Intel plans on being the brains and eyes of the Internet of Things. That was the clear message from the opening keynote at the Intel Developer Forum (IDF) in San Francisco, as the company showcased its technology in everything from a smart vending machine to an immersive gaming system.
At the heart of CEO Brian Krzanich's presentation was RealSense technology – a system made from 3D cameras, sensors and software that opens the gates to accessible realtime 3D scanning, mapping and recognition.
The depth-sensing technology has been on the radar for a few years, but Intel unveiled a range of impressive updates and partnerships ranging from a gaming system with Razer to a smartphone with Google's Project Tango.
3D scanning smartphones
The partnership with Google will see the two tech giants working on a Project Tango developer kit that applies RealSense technology to smartphones. During the presentation a prototype phone was used to scan a room and generate a 3D mesh of the environment.

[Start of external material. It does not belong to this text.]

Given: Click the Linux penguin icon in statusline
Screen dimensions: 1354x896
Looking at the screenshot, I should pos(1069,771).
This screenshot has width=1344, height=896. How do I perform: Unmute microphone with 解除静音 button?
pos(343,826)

It was impressive to watch, and the implications could be enormous for virtual reality. Virtual filmmaking has the potential to be open to a much wider amount of people if environments can be constructed with little more than a quick scan of real life locations.
The eyes of the Internet of Things
"Robots have always had eyes, but until now there has never been a cost-effective way of giving them 3D vision," said Krzanich, before showcasing a robotic butler that uses RealSense. The robot, developed by Savioke, uses the real-time depth-sensing technology to negotiate its way through a hotel to bring room service to guests.

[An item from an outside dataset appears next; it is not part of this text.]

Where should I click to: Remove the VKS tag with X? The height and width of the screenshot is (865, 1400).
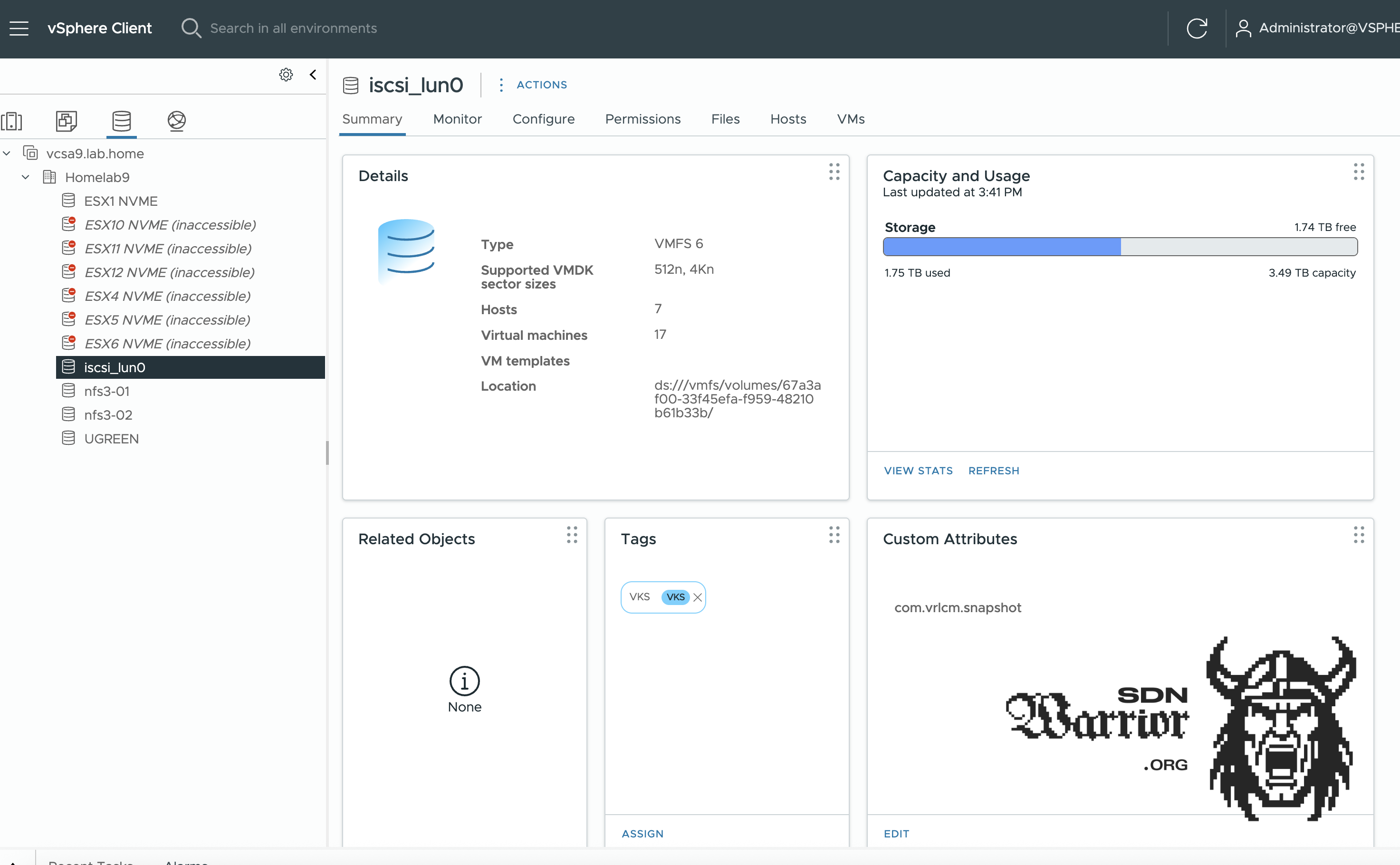tap(697, 597)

A smart vending machine was also shown off during the presentation, which uses RealSense gesture recognition to make selecting snacks easier. Why would you want to invest a heap of advanced tech in a drink dispenser? Well, the machine also harvests data to bring up targeted ads on an integrated screen.
Bringing RealSense to gaming
Continuing to showcase the accessibility of RealSense, Intel unveiled that the technology will be available on a gamut of platforms. As well as Project Tango, developers will be able to use RealSense with Windows, Android, Mac OS X, and game engines Unity and Unreal amongst others.

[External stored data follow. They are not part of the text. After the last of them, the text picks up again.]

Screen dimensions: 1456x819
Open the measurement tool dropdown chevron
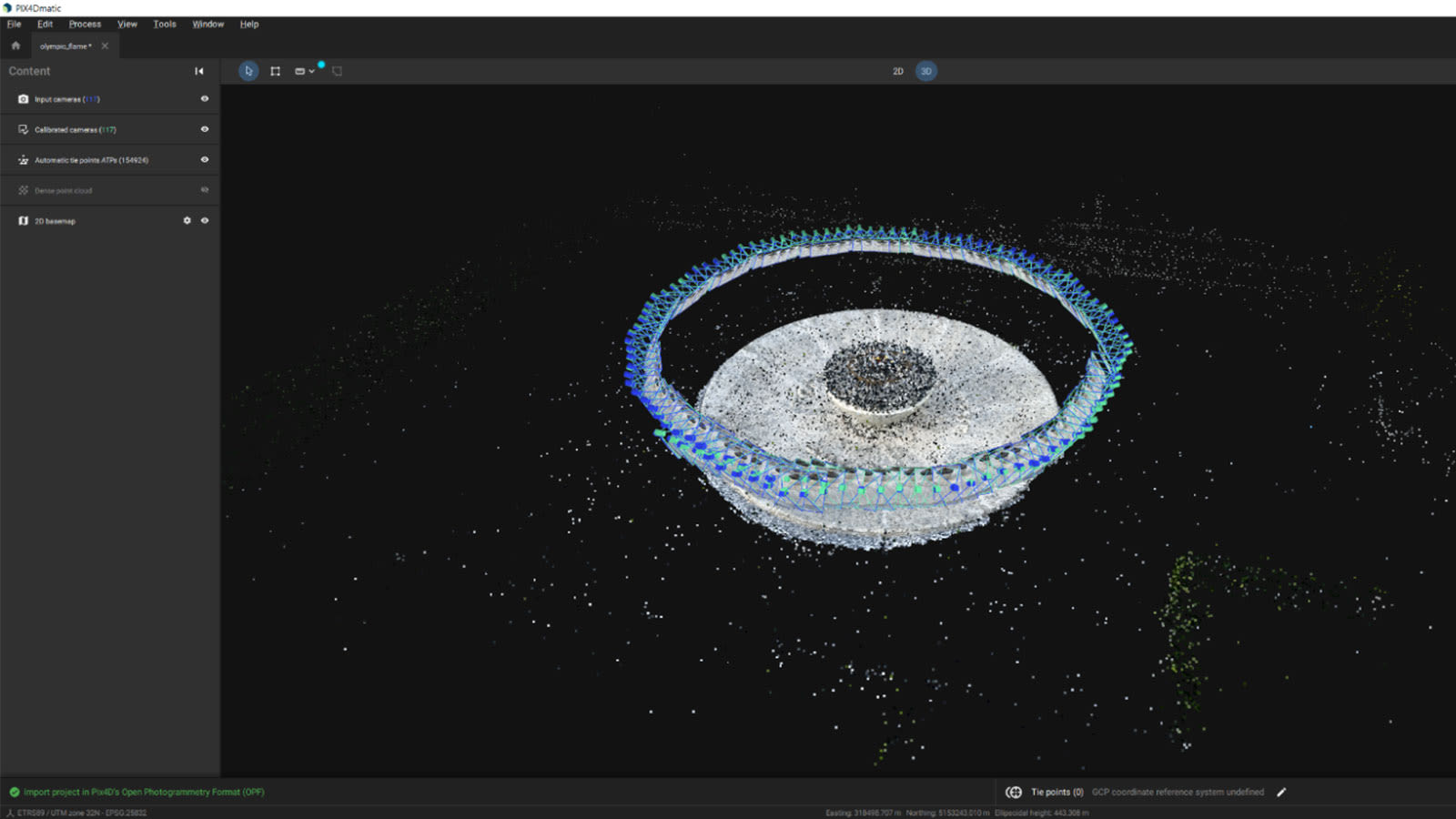coord(313,70)
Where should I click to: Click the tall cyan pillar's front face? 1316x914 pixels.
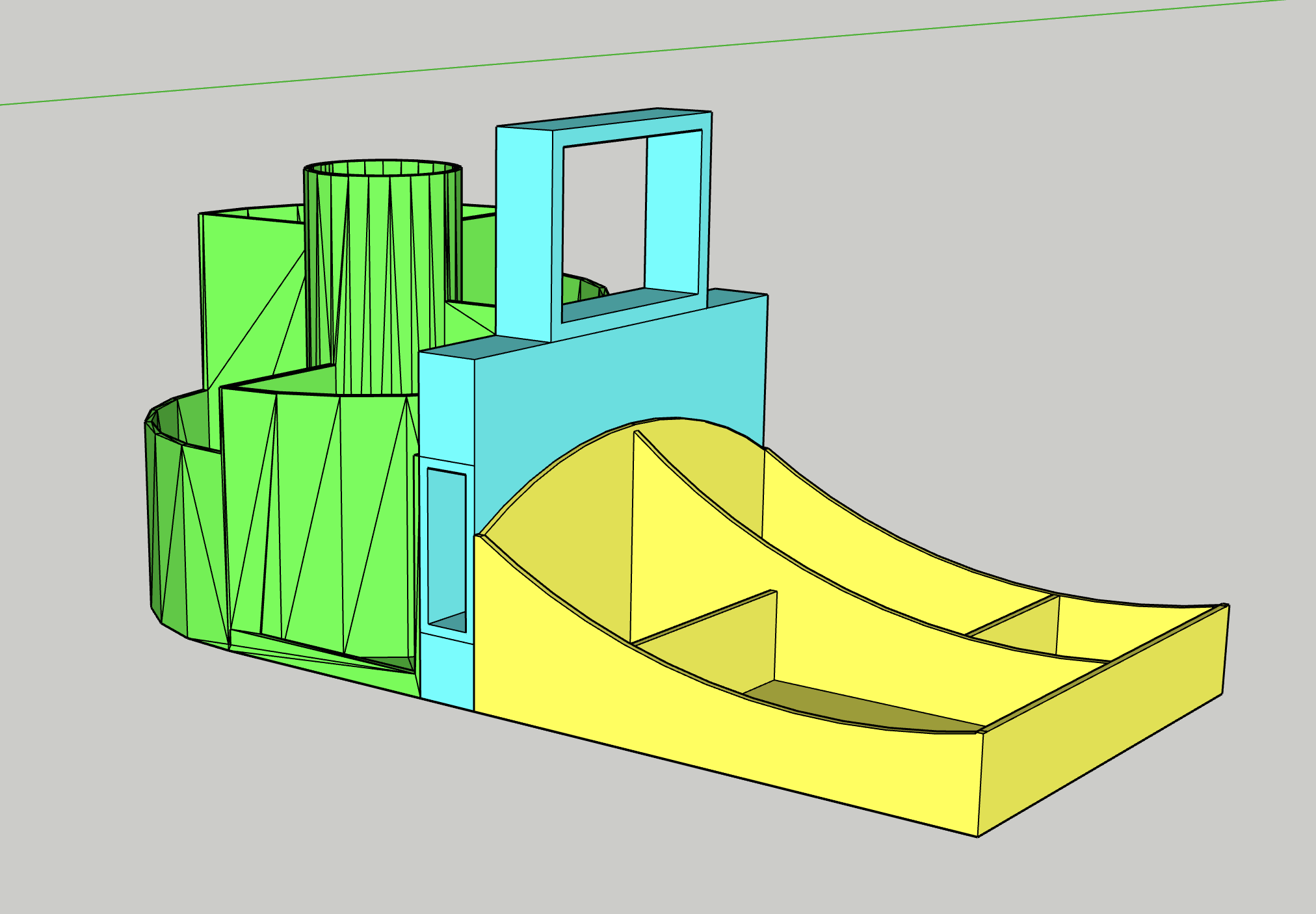tap(446, 403)
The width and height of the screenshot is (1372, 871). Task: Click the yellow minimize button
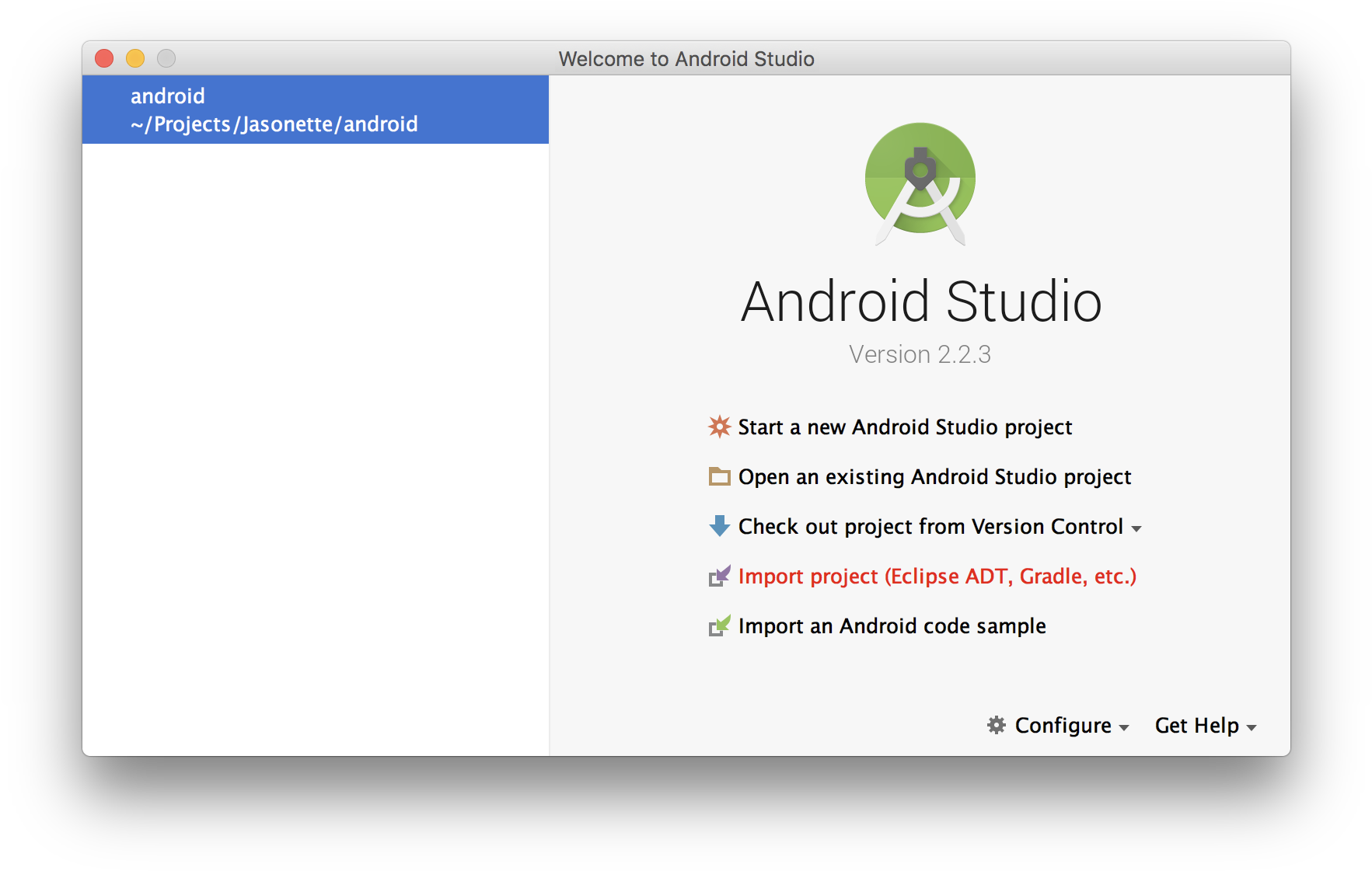click(x=134, y=57)
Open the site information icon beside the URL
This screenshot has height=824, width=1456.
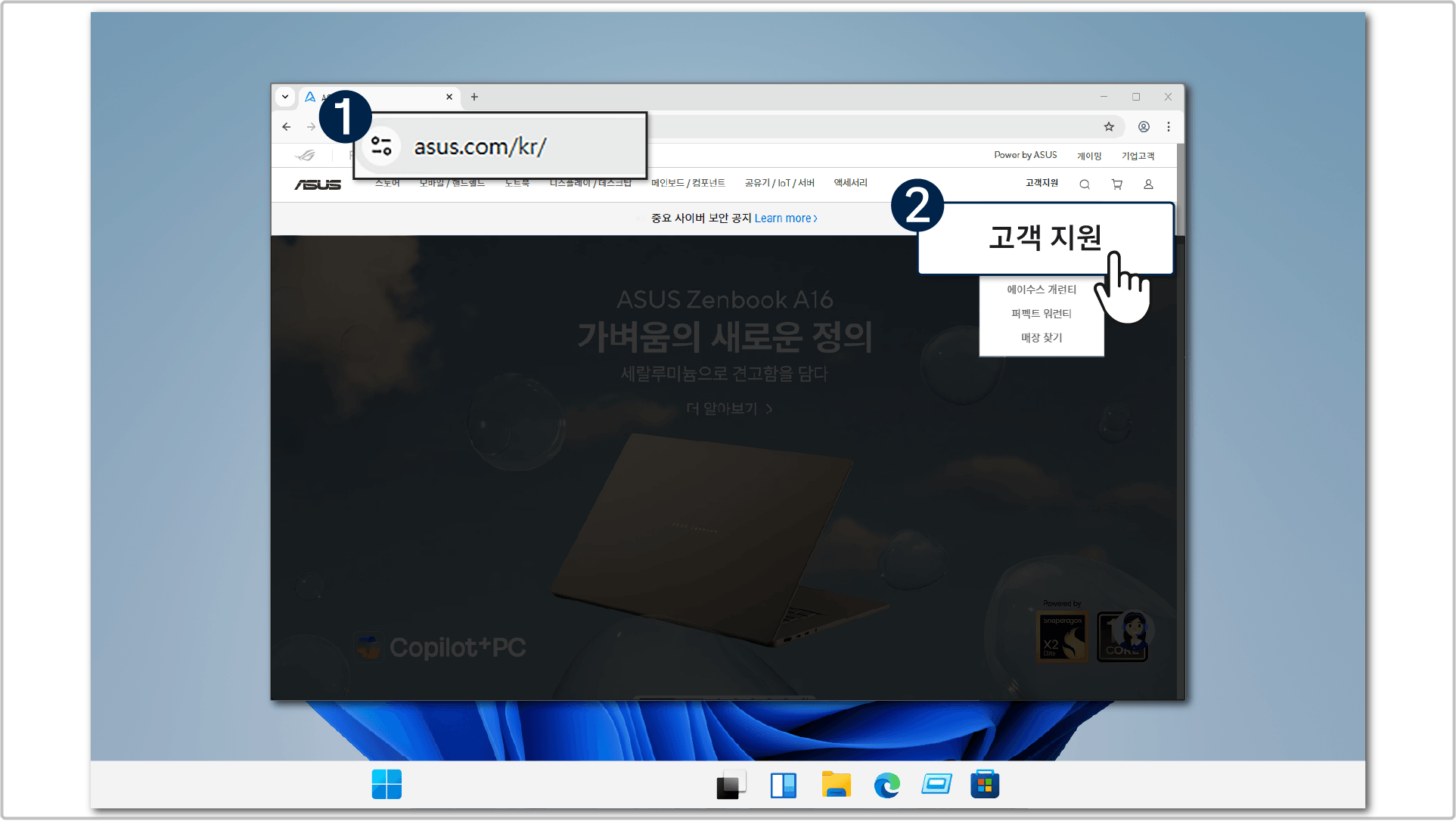pyautogui.click(x=381, y=146)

This emphasis on gaming was reinforced with two prominent partnerships - one with game-streaming site Twitch and another with Razer. The partnership with Razer will focus on a 3D depth-sensing camera (think next-gen Kinect), which in the case of Twitch can be used to scan streamer's faces and record them on screen.
Altogether, this emphasis on the Internet of Things and gaming signals a shift in Intel's focus away from the traditional personal computer market towards wider, interconnected platforms. It will be interesting to see what developers make of tools such as RealSense over the next few days at IDF.